That is, until Mari and Roos.

Not that they have hurt me. No fucking way. They are good people with pure souls who have treated me with more kindness than I deserve. But this limbo we find ourselves in – the being together but notbeingtogether – that is starting to hurt. And not in an itching, irritating, irrational way but in a marrow-deep, raw and real, debilitating and devastating kind of way. It’s a piercing pain and an open wound. It’s a disease and it’s spreading. It’s a virus for which I don’t have the cure. All I can do is try and treat it the best way I know how.

And this – flying to the source of the pain – is how I choose to try and treat it.

The flight is turbulent, which feels apt. It makes little difference to my fear and agitated state. In some ways, I’m almost grateful for it. It helps my body prepare for what’s to come. It puts me on a high alert that I know I need to maintain.

I only have hand luggage – I am not planning on sticking around – so when we finally land and disembark at Heathrow, I march off the plane without looking back. It takes me a moment to get my bearings and find signs for trains, but once I do, I push forward. The train isn’t busy – it’s the middle of the day – and it feels like a miracle when I lean against the backpack in my lap and sleep for half of the journey. But it makes sense. I didn’t sleep at all last night.

After watching Roos fall asleep, I allowed myself ten minutes.
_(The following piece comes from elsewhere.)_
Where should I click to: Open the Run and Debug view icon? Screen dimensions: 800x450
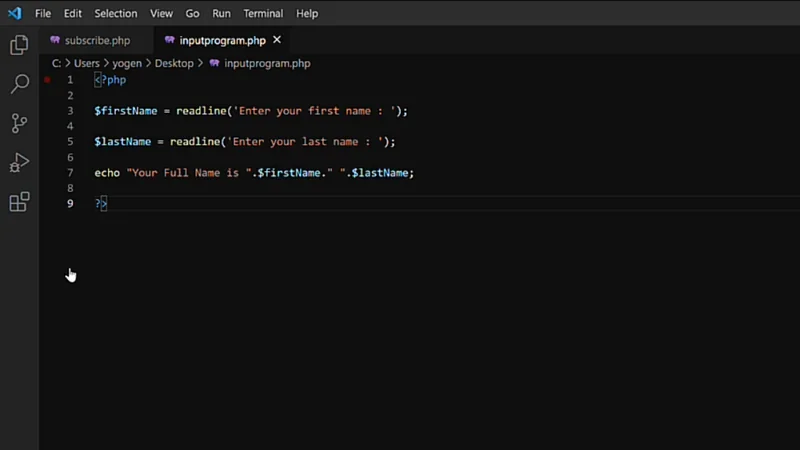coord(19,163)
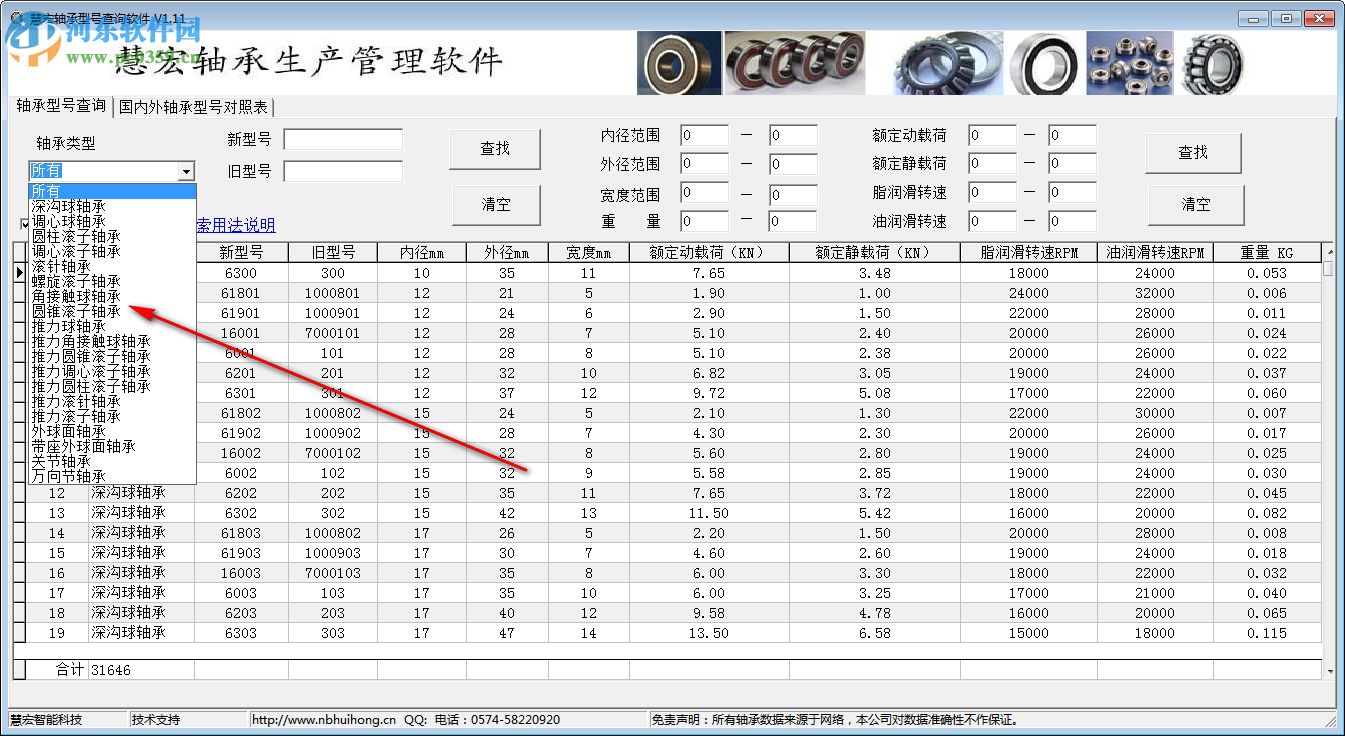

Ten minutes to watch both Mari and Roos deep in slumber – twitching eyelids, pouting lips, chests rising slowly and rhythmically.

And then I left.

It was the very early hours of the morning when I emerged from QISS, and while it was much cooler, it wasn’t freezing. In fact, it was possibly the first night of the year where the temperature stayed above freezing, and I suppose that signalled that spring and summer were just around the corner.

I took advantage of this and walked the streets of Amsterdam, up and down the ring canals, through De Wallen and up Damrak and back again. I walked until the sun came up, and I had blisters on my feet. I then headed to Centraal Station and caught the first free ferry across the IJ to my studio. I hadn’t been back in months, and I half-expected it to have been broken into and raided, or maybe claimed by some squatters, or perhaps even some of Amsterdam’s green parakeets or grey pigeons. But it was exactly as I had left it, albeit with a thick layer of dust covering everything.

I found clothes, a sketchbook, and pencils. A spare phone charger and jacket. I changed my outfit to jeans and a jumper, packed everything else in a backpack, and finally sat down to book a flight on my phone.

An hour later, I was at Schiphol drinking a terrible coffee and yawning into a vegan croissant I was sure had been baked two days ago.

I thought about texting Roos and Mari. We had a group chat after all, but when our last messages to each other were sharing logistics and excitement about our night at QISS, it didn’t feel right to tip the tone on its head completely and announce I was off to confront my child-rapist grandfather.

Also, I didn’t want their replies. I don’t want their concern. Or their anger. Or their confusion.

I just want to do what needs to be done.

As my train pulls into a station where I have boarded trains probably a thousand times, it feels like I start to levitate. I leave my body and I’m hovering above my physical form, watching as I put mybag on my back and disembark. I stay like that, detached from myself, as I leave the station through the main exit. It’s deadly quiet – as it always is outside of rush hour – and I swear the employee manning the ticket barriers is the same one who I would run away from when I used to jump through the gates as a teen.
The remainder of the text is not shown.